In the winter, many nudists flock south. And the American Association for Nude Recreation in Kissimmee, Florida makes it easy. Members access more than 200 member resorts, including Turtle Lake, resorts in Canada, and a club in the Caribbean.

But being an AANR member is also about protecting rights. The organization fights vague anti-nudity laws down to the local level.

​AANR has been in existence for 86 years as a nudist advocacy and educational organization, says executive director Dan Whicker. “That’s really due to the work nudists have done to reach that point in time where there is an acceptance and understanding that nudists are not into this for sexually related things. It’s a health thing for us. It’s a freedom thing.”

Some states, like Arkansas, are more anti-nudity than others, Whicker says. As for Michigan? “The weather is your main opposition,” he says.

Most nudist resorts are in rural areas — historically places people could get away from the daily grind. The chapter “Bares in the Woods” of the 1991 book The Romance of Michigan’s Past tells of Michigan’s first nudist commune in Allegan Township in 1933, and the subsequent “first nudist in America to go to jail for his beliefs” in People v. Ring.

“I couldn’t make up stuff as amazing as this,” says historian Larry B. Massie. “Because of the Ring case, the Midwest became a no man’s land for nudists. They were going to get arrested and thrown in jail.”

That changed in 1958 when the Supreme Court exonerated a group of nudists arrested in a Battle Creek raid and overturned People v. Ring.

That’s when it became legal in Michigan to have a nudist colony on private land, Massie says.

Nudism helped former Grosse Pointer Kathy Barron to overcome body image issues. She lives in Florida and works at the Cypress Cove Nudist Resort.

“When I was in my 20s, I didn’t understand what nudism was about, and I thought my body [wasn’t] good enough,” she says. “I’ve always had body issues growing up, especially living in Grosse Pointe.”

She initially moved to Florida to help care for her grandmother, but fell in love with the nudist way of life. “There are people of all ages, all sizes, all colors. And everybody’s on an equal playing field. There’s no hierarchy of bodies,” she says. “It just feels so free and natural. And just so free of the societal pressure to cover up or to be ashamed.”

Revealing a Community

Back at Turtle Lake, it’s time to dance. Hammond takes the rest of the night off because he’s under the weather, but promises me a good time.

Inside the 10,000-square-foot space, freedom is a loose theme. The ceiling is resplendent with red, white, and blue streamers. The coup de grâce: a
six-foot-long American flag behind the DJ booth.

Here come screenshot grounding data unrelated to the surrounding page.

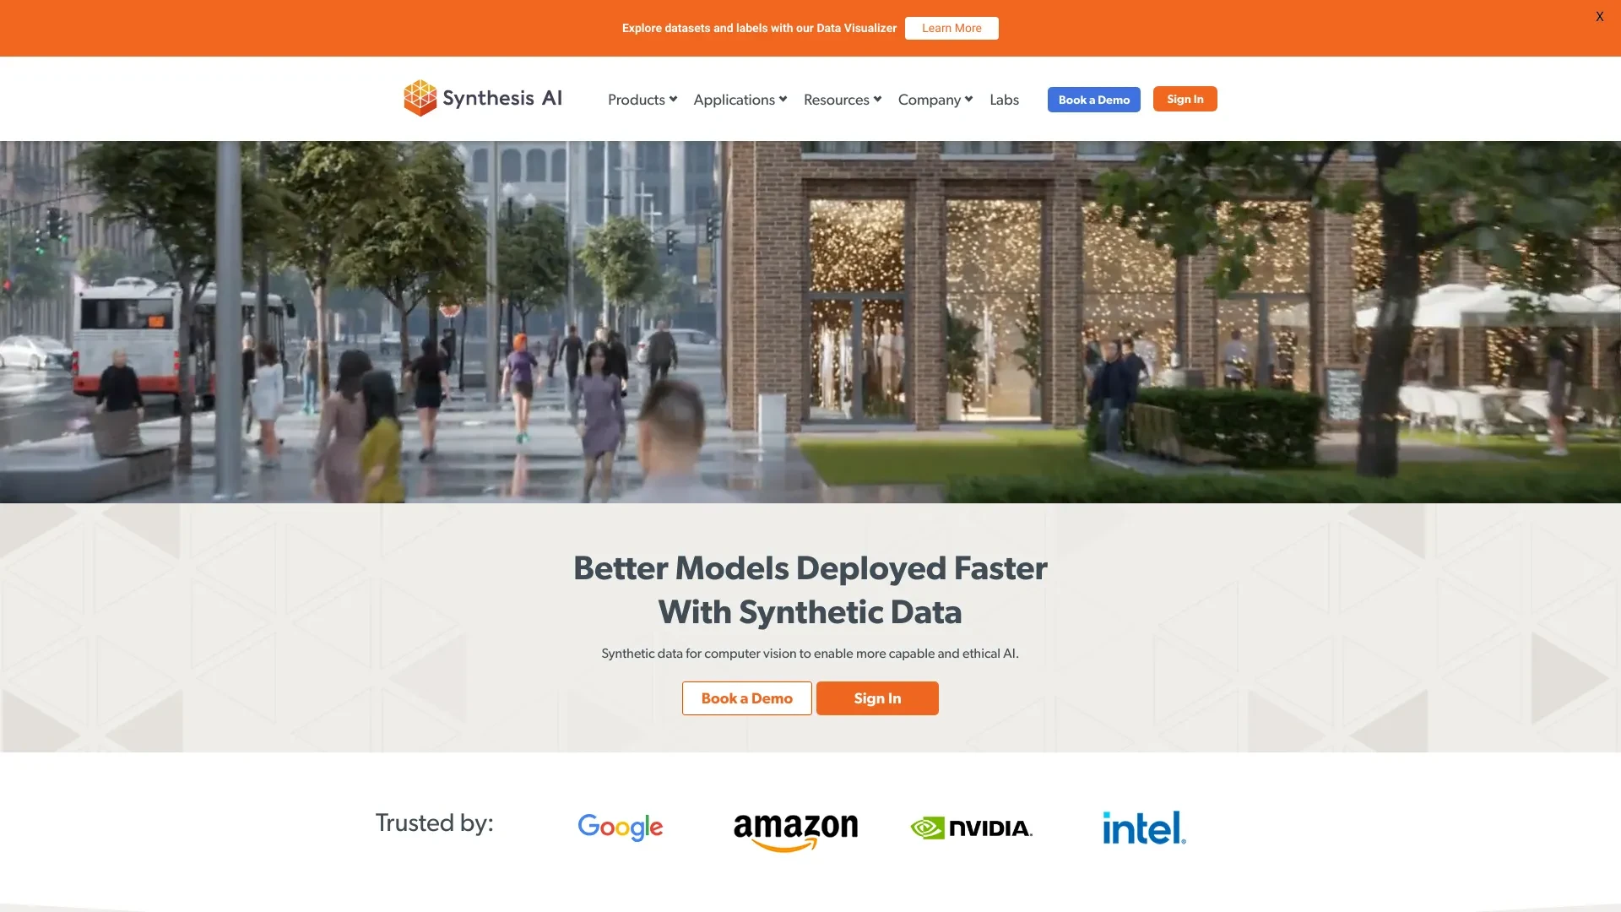Click the Trusted by section heading
This screenshot has width=1621, height=912.
[436, 823]
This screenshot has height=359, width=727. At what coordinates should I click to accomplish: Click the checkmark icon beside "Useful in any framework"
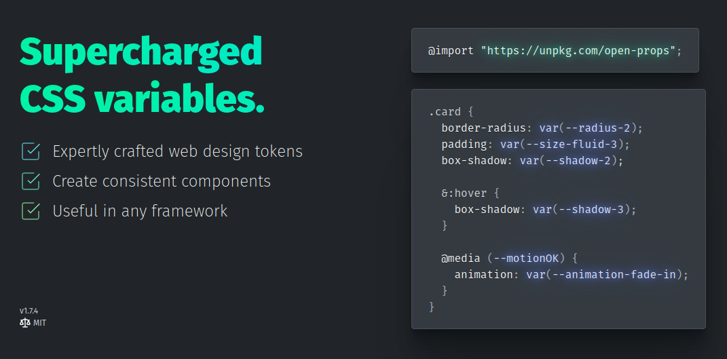pos(31,211)
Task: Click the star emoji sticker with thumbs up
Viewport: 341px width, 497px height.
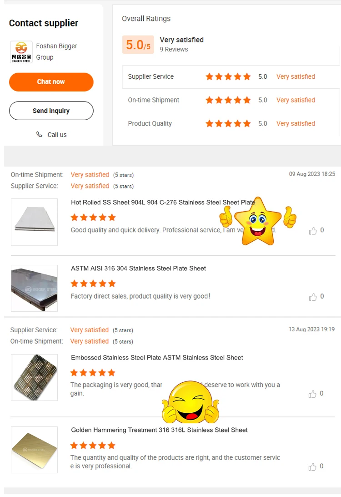Action: pyautogui.click(x=258, y=221)
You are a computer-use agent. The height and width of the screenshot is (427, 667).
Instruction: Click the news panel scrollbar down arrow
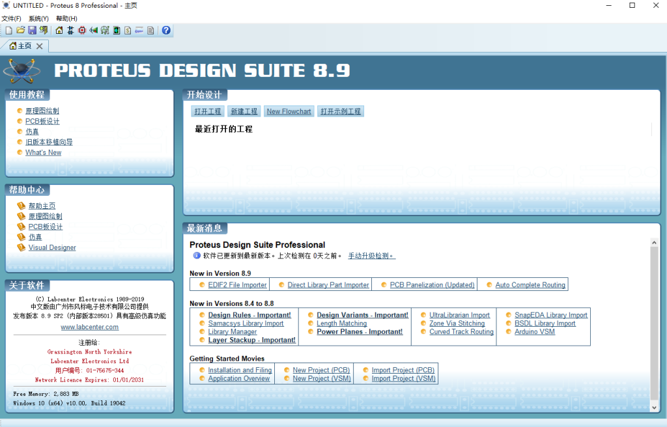pyautogui.click(x=655, y=407)
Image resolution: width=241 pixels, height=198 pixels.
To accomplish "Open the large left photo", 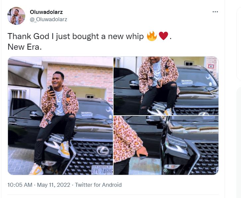I will pyautogui.click(x=60, y=116).
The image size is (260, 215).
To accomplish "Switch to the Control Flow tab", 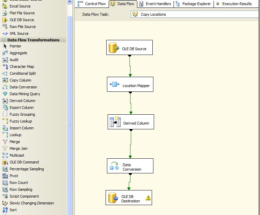I will 92,4.
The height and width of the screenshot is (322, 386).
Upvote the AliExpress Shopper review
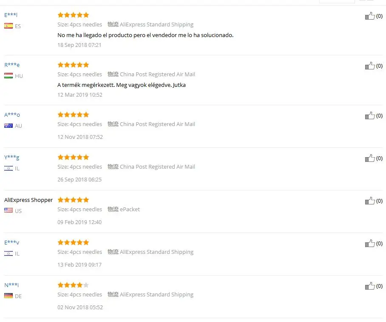pos(370,201)
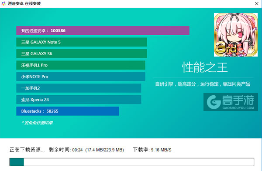The width and height of the screenshot is (262, 171).
Task: Click the pink-haired anime game icon
Action: click(x=236, y=35)
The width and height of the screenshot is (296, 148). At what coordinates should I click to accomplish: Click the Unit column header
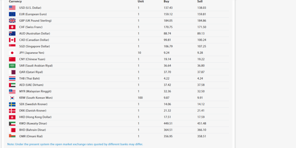coord(141,2)
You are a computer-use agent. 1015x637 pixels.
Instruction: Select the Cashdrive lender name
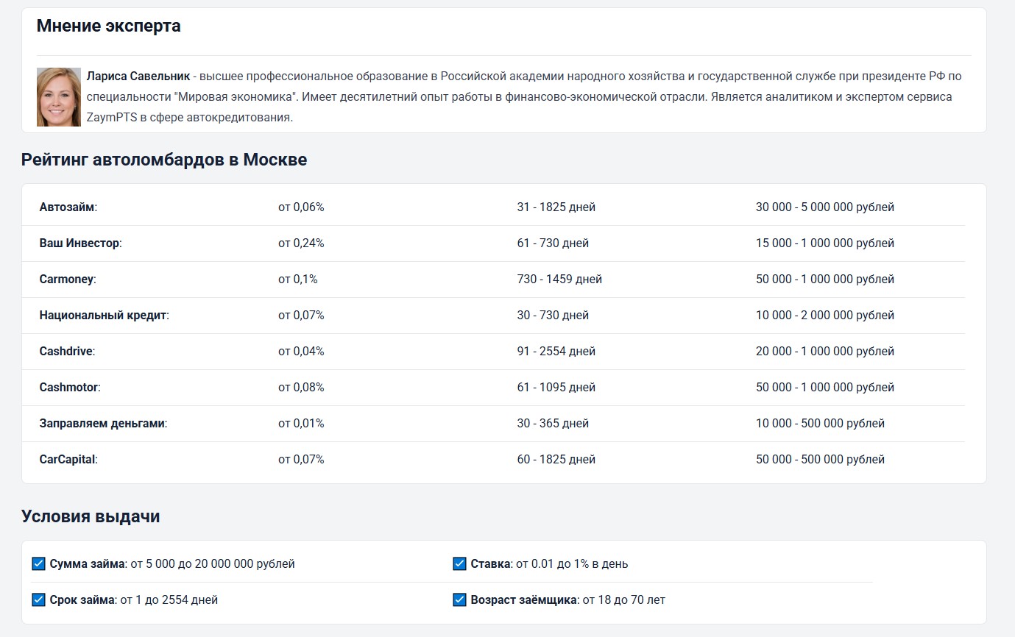(x=66, y=352)
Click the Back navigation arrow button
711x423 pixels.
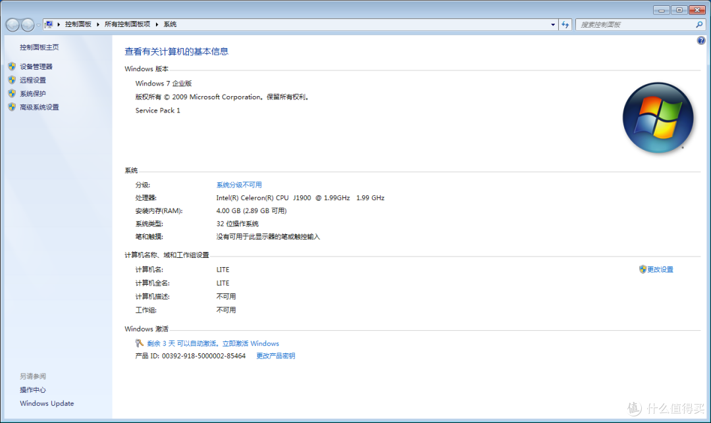point(13,25)
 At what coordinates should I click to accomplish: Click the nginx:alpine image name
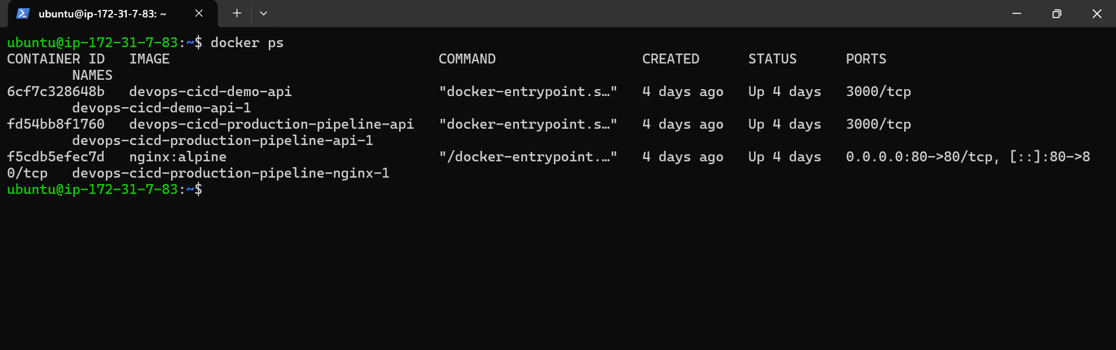[x=179, y=157]

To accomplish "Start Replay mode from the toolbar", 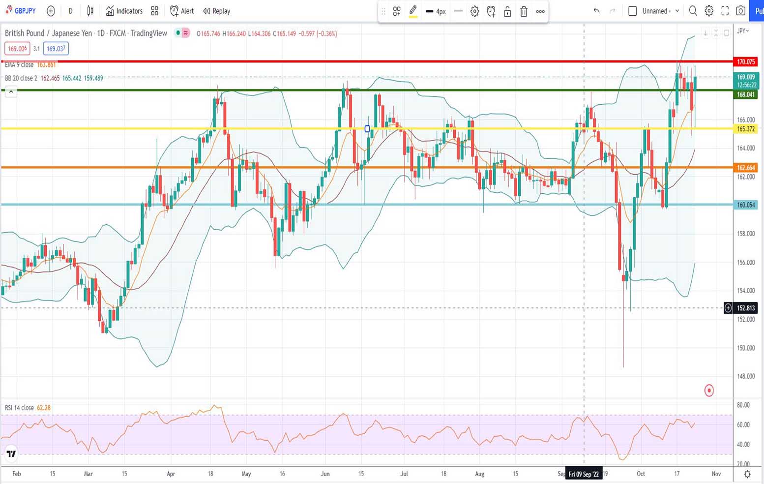I will click(x=216, y=11).
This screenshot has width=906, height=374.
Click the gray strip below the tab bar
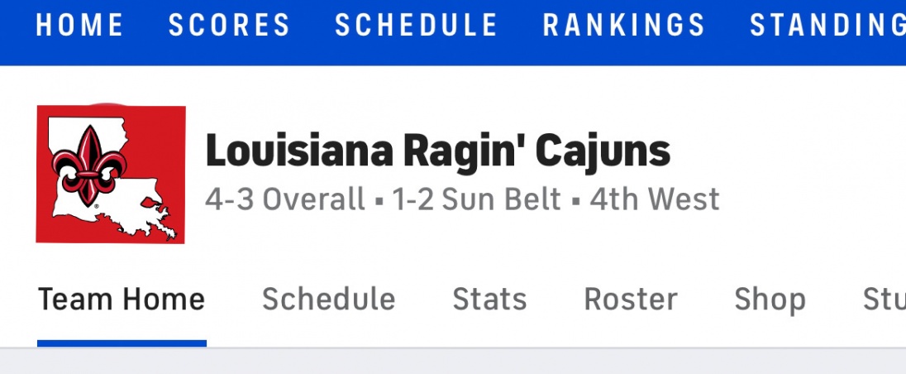(453, 362)
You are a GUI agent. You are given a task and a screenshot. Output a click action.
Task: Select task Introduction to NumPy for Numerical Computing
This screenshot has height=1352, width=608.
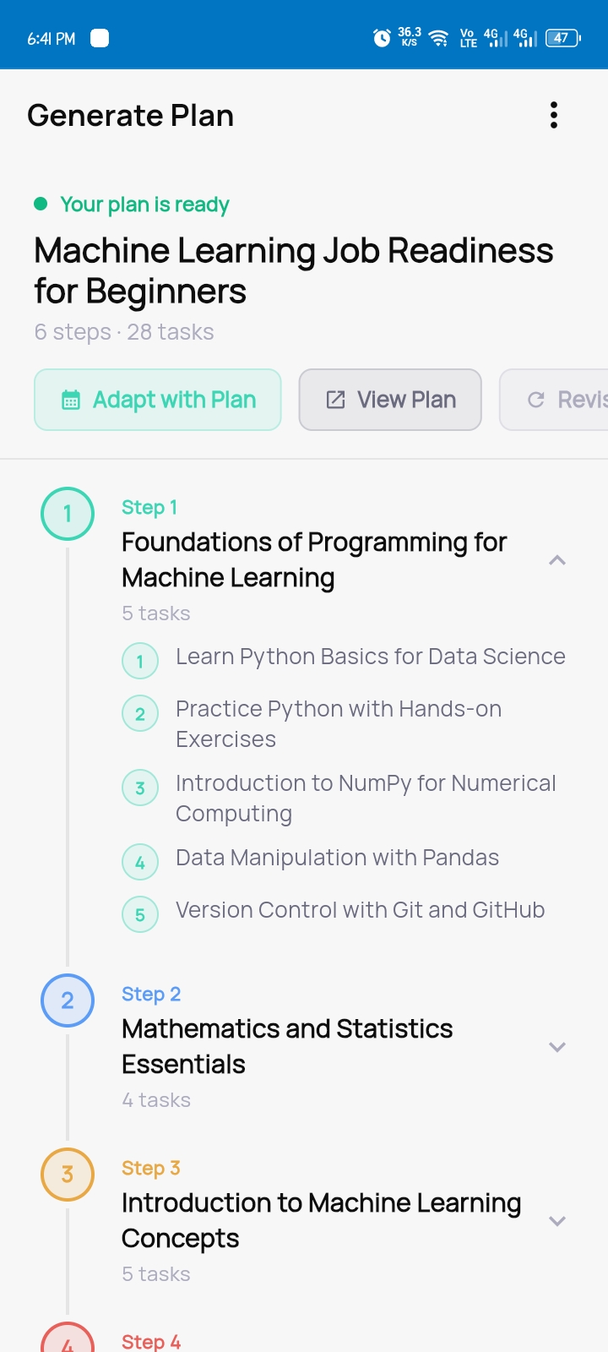coord(366,799)
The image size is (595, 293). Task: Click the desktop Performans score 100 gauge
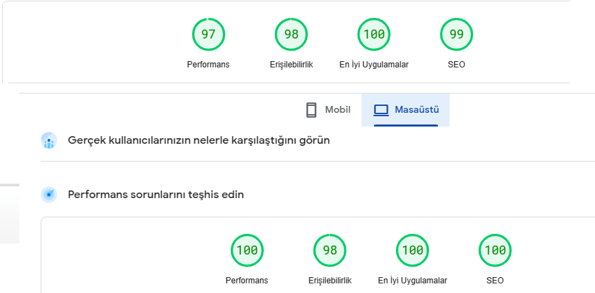click(247, 250)

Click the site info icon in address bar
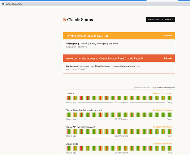(x=3, y=4)
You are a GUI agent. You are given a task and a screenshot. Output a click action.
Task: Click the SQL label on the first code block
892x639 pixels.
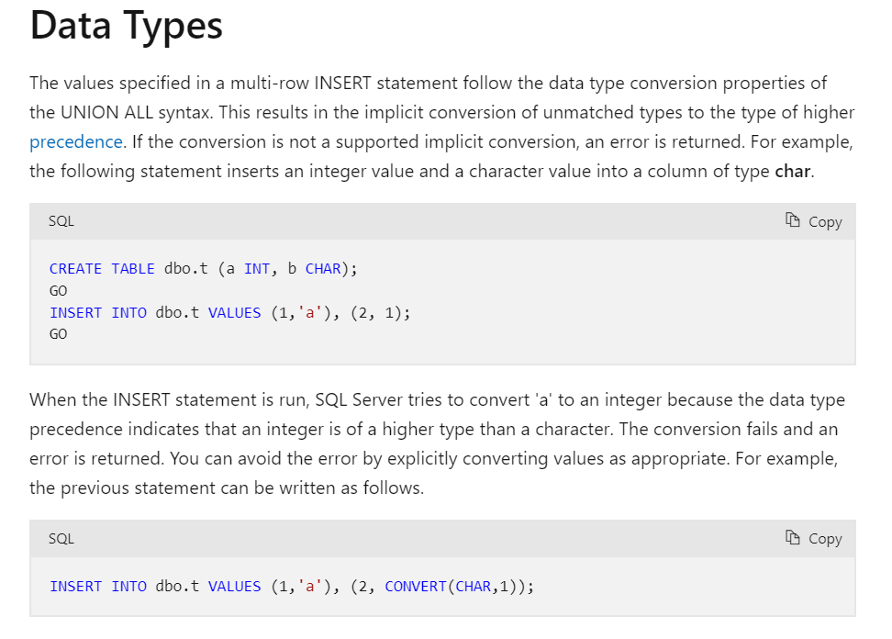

The event is tame compared to the two-day annual music festival the resort hosts in August, Hammond says.

But it’s difficult to be tame when you’re dancing naked. As people caught up with old friends and met new ones, the dance floor was full of bodies. The DJ mixed classic hits like “Sweet Home Alabama” with newer favorites like “Poker Face.” Pudding shots appear, followed by Jell-O shots. Then there were tequila shots among the new friends, with limes rimmed with salt.

“It’s a resort tradition,” one woman tells me.

As the night raged on, I heard how Turtle Lake has saved lives, marriages, and friendships — and lowered blood pressure.

“Everyone pulls together to support each other through sickness and in health,” a woman who recently beat stage 1 breast cancer tells me.

She says the resort raised money for another woman battling stage 3 cancer.

One story that stood out came the next morning during breakfast at the Sunnier Buns Cafe. A kitchen worker took a quick break to tell me how she had lost her husband — but not her peace — thanks to the resort.

“My husband passed away … and I don’t think I would have made it through it had it not been for my family here,” she says, with tears in her eyes. “Sometimes I think they know more about what I need than I do.”

These were far from ethereal beings, I thought, but real people. They have aches, pains, engineering jobs, ex-wives, and old war wounds. They have families, with grandkids visiting soon. But above all, they have a community: a close-knit family of friends bound by a love of nature and nakedness.

And they, like any other red-blooded Americans, just want to be free.